A new era in the study of neutron stars was ushered in by the ground-breaking discovery of GW170817, the first multi-messenger transient observed through GWs and light. Different messengers provided complementary views of the same source, enabling a leap forward in our knowledge of relativistic jets, cosmic nucleosynthesis, nuclear physics and cosmology. This nascent field is set to soon revolutionize the study of neutron stars, magnetars and their links to the most spectacular cosmic fireworks, such as giant flares, gamma-ray bursts, kilonovae and supernovae.

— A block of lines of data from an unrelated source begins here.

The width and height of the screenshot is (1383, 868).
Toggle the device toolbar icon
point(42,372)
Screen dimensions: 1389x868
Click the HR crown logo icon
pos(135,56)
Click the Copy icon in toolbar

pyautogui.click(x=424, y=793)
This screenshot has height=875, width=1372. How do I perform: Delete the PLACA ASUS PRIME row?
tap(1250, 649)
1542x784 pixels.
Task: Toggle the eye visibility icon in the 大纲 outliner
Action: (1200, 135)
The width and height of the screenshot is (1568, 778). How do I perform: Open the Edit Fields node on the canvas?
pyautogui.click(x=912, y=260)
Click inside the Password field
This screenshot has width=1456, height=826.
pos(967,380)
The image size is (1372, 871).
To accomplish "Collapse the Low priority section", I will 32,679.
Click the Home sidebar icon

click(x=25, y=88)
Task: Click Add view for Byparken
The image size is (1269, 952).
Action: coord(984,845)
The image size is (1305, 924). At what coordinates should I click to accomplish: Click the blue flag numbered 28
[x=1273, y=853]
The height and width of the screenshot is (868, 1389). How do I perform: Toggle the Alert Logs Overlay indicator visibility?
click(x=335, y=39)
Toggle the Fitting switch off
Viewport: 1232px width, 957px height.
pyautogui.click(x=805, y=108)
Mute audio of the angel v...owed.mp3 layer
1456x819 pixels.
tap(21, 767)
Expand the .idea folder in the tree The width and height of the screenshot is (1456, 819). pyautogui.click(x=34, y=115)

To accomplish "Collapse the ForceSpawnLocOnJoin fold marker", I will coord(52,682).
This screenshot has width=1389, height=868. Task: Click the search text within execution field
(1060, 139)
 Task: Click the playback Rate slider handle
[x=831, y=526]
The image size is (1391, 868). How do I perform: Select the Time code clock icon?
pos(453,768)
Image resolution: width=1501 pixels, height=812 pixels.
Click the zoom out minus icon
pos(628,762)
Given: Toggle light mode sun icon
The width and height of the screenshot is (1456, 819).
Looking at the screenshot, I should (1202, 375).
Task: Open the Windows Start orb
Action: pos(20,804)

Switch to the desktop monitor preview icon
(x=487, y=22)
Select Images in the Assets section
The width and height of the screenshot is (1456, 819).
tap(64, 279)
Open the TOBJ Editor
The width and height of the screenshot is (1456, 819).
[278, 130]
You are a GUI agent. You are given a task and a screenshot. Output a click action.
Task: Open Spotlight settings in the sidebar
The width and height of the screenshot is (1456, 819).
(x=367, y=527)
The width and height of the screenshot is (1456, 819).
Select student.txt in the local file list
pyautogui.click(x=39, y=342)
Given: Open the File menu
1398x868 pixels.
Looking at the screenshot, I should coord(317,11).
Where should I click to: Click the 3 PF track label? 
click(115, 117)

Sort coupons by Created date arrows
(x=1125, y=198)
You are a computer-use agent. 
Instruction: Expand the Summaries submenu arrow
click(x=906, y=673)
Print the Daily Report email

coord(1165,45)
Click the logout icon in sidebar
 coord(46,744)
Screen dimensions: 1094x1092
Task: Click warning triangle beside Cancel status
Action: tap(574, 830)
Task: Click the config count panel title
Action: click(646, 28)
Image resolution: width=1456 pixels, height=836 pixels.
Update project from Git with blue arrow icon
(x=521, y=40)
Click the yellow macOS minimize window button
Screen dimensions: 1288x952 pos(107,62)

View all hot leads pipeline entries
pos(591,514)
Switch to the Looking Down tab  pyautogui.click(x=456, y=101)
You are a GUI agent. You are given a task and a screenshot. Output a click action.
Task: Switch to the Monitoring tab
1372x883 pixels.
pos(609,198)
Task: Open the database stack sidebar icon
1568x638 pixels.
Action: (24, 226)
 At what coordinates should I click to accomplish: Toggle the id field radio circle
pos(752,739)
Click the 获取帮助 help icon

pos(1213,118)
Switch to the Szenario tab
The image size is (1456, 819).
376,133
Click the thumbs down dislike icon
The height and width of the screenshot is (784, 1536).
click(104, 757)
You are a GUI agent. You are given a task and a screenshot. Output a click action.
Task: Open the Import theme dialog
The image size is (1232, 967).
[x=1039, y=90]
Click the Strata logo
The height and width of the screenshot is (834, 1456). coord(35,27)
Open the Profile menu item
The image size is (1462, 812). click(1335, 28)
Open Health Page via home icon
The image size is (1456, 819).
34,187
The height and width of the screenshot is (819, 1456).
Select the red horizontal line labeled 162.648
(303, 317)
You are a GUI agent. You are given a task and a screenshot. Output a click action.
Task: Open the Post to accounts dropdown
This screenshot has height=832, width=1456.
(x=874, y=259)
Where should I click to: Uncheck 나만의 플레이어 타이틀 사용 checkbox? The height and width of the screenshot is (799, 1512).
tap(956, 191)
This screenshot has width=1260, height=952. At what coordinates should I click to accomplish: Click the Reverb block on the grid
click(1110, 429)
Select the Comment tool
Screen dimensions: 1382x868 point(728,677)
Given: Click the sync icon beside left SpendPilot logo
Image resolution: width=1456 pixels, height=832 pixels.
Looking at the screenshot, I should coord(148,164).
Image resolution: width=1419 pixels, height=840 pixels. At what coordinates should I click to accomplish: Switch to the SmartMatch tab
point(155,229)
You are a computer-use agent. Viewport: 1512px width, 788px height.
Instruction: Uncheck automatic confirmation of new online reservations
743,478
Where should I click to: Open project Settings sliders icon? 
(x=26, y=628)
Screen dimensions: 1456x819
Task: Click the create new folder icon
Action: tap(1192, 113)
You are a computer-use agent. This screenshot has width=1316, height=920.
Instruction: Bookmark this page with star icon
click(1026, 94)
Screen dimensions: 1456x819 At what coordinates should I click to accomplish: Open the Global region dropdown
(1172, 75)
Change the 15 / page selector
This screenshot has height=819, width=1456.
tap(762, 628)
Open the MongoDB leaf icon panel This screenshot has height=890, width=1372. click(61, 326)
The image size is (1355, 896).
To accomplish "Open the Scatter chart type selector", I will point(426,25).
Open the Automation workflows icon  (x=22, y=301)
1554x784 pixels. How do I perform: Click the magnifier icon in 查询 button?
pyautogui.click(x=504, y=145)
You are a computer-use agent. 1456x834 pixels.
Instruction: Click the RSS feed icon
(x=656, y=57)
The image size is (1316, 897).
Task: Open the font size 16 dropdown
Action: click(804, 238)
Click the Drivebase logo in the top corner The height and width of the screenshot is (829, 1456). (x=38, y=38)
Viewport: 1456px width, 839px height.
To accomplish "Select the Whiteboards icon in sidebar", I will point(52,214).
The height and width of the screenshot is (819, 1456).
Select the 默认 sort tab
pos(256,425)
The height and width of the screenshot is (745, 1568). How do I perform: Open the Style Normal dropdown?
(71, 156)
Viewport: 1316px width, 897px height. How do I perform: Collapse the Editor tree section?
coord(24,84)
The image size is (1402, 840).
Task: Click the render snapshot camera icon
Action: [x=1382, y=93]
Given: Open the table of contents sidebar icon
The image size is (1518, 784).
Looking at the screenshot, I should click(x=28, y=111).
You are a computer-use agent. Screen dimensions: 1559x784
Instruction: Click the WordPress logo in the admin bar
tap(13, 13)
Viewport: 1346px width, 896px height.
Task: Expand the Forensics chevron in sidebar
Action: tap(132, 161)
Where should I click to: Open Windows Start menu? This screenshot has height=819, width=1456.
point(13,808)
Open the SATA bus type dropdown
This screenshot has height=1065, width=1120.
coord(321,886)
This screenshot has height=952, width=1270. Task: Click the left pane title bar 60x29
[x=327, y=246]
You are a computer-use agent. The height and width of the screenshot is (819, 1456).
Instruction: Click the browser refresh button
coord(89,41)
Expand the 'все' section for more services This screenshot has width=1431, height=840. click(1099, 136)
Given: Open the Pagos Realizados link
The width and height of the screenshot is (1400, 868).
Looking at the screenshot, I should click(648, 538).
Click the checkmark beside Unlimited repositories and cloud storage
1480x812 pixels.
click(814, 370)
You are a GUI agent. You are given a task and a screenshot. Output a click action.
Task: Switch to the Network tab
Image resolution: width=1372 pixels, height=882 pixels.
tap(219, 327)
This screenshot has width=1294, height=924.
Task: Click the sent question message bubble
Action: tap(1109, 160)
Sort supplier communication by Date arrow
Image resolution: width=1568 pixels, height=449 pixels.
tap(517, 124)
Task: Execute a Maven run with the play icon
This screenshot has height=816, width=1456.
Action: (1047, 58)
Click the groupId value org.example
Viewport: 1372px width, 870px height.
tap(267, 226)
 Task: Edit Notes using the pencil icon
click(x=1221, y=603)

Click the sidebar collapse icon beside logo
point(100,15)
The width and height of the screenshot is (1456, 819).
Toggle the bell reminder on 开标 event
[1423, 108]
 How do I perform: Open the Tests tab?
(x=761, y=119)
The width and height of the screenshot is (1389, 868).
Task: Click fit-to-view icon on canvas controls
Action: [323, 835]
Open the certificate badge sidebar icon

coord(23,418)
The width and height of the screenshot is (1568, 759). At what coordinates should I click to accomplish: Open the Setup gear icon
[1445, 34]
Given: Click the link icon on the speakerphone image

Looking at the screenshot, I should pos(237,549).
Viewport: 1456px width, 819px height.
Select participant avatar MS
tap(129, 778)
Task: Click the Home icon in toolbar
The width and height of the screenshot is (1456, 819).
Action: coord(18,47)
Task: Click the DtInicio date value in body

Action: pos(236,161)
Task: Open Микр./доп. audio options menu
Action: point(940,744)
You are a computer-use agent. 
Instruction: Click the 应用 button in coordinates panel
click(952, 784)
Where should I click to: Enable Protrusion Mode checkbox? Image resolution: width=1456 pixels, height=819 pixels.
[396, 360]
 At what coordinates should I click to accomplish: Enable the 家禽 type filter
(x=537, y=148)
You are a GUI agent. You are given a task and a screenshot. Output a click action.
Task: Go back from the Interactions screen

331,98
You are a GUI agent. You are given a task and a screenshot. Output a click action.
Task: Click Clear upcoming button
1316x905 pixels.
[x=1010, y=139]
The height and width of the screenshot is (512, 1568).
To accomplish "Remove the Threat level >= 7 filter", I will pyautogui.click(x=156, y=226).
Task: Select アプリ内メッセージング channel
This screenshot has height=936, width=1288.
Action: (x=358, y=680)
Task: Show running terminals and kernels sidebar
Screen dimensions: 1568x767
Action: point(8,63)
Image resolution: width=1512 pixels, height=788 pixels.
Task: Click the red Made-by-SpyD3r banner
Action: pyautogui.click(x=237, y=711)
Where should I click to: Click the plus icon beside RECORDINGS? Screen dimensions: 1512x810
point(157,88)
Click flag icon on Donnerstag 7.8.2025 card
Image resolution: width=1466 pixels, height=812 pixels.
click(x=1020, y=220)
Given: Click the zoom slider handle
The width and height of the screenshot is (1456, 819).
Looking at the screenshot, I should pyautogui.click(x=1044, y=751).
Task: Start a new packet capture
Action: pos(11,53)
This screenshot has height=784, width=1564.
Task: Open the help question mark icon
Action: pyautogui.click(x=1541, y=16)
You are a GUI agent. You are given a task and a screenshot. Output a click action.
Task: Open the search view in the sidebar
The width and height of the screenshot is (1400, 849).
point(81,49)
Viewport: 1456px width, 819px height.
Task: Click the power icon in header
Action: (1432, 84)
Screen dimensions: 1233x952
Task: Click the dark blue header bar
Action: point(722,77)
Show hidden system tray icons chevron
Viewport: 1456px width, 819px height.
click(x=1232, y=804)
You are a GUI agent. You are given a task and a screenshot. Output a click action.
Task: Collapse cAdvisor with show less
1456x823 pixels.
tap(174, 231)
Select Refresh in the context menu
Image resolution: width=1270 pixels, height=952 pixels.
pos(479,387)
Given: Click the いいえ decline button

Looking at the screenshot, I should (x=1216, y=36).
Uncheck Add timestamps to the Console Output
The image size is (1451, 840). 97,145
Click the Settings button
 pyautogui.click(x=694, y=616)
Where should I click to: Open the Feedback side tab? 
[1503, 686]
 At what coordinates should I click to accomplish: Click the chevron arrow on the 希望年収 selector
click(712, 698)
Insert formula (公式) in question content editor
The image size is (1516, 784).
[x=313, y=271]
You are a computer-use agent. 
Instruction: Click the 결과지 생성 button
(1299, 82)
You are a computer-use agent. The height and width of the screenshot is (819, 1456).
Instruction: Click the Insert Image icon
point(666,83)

The symposium will provide an interdisciplinary forum, timely bringing together astrophysicists, computational and nuclear physicists, gravitational wave researchers and others to discuss these new findings and lay down the open questions to be solved in the first decade of multi-messenger astrophysics. It will present the status, perspectives and challenges in the blossoming era of multi-messenger astronomy and it will explore the many facets of magnetars, from theory to their most to extreme observational manifestations, cosmic fireworks, such as giant flares, gamma-ray bursts, kilonovae and supernovae. It will include discussions on next generation facilities for multi-messenger astronomy and their associated science cases.